Depuis que j'ai fait campagne dans mon petit village et que j'ai personnellement expérimenté le genre de rapport servile que les gens sont capables d'entretenir avec un pouvoir qui règne sur eux par l'injustice et la maltraitance, cet argument ne me convainc plus. Nous qui sommes politisés et qui aspirons à décider de notre destin collectif, nous imaginons, depuis la bulle où nous évoluons, que c'est la norme. Or ce n'est plus le cas d'une écrasante majorité de la population. La dépolitisation des masses a atteint un degré effarant : c'est précisément ce qu'exprime le "Tout Sauf Macron".

Le "Tout Sauf Macron" signifie que nous avons identifié un bouc-émissaire grâce auquel nous nous dissimulons à nous-mêmes une réalité dérangeante : 𝘔𝘢𝘤𝘳𝘰𝘯 𝘯'𝘦𝘴𝘵 𝘱𝘰𝘶𝘳 𝘳𝘪𝘦𝘯 𝘥𝘢𝘯𝘴 𝘤𝘦 𝘲𝘶𝘪 𝘯𝘰𝘶𝘴 𝘢𝘳𝘳𝘪𝘷𝘦. Sous les traits de Macron, nous nous sommes forgés les traits d'un mauvais maître dont nous serions les victimes. Notre haine de Macron est une figure paradoxale de la domination, une manière de signifier que nous attendons une aumône plus généreuse d'un maître moins acariâtre. Or 𝘯𝘰𝘶𝘴 𝘴𝘰𝘮𝘮𝘦𝘴 𝘳𝘦𝘴𝘱𝘰𝘯𝘴𝘢𝘣𝘭𝘦𝘴 de Macron bien davantage que Macron n'est 𝘳𝘦𝘴𝘱𝘰𝘯𝘴𝘢𝘣𝘭𝘦 𝘥𝘦 𝘯𝘰𝘴 𝘮𝘢𝘭𝘩𝘦𝘶𝘳𝘴. Macron s'est contenté de donner un visage à notre capitulation. Macron a éborgné notre aveuglement, insulté notre humiliation, confiné notre atomisation dans les tentacules cancéreux de la France périurbaine. Macron est "le mauvais rêve de la société moderne enchaînée, qui n'exprime finalement que son désir de dormir" (Debord).

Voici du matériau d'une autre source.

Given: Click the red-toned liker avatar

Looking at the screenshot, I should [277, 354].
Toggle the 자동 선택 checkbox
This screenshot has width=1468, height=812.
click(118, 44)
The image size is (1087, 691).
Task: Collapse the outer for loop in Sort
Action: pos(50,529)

C'est bien la raison pour laquelle, consciemment ou non, tous les candidats, 𝘫𝘦 𝘥𝘪𝘴 𝘣𝘪𝘦𝘯 𝘛𝘖𝘜𝘚, ont renoncé à porter un discours de vérité sur les leviers que nous devrions reconquérir si nous voulions transformer les rapports de production hérités de la mondialisation néolibérale. Dans les journaux du régime, on s'est gaussé du PIB russe qui ne serait pas supérieur à celui de l'Espagne. Mais c'est du PIB en pétrole, du PIB en blé, du PIB en diamant - du PIB qui dégouline du sang des hommes mais que sa faim de chair humaine dispose encore à négocier quelque chose. Chez nous autres, plus modernes, quelle part de notre PIB comptabilise autre chose que des emplois supprimés, du tertiaire minable, de la destruction de valeur en échange de laquelle nous est consentie une misérable allocation de survie ? Sommes-nous disposés à y renoncer ? A faire la queue devant les distributeurs de billet ? A nous serrer la ceinture aussi longtemps que nous ne seront pas parvenus à reprendre en main notre appareil de production et à le retourner dans le sens de la justice et du bien commun ? On ne transforme pas les rapports de production en balayant McKinsey comme si c'était un grain de sable malencontreusement introduit dans les rouages du système. McKinsey n'est pas un grain de sable : c'est la substance-même de la prédation capitaliste dont nous sommes les victimes mais aussi, et surtout, les obligés.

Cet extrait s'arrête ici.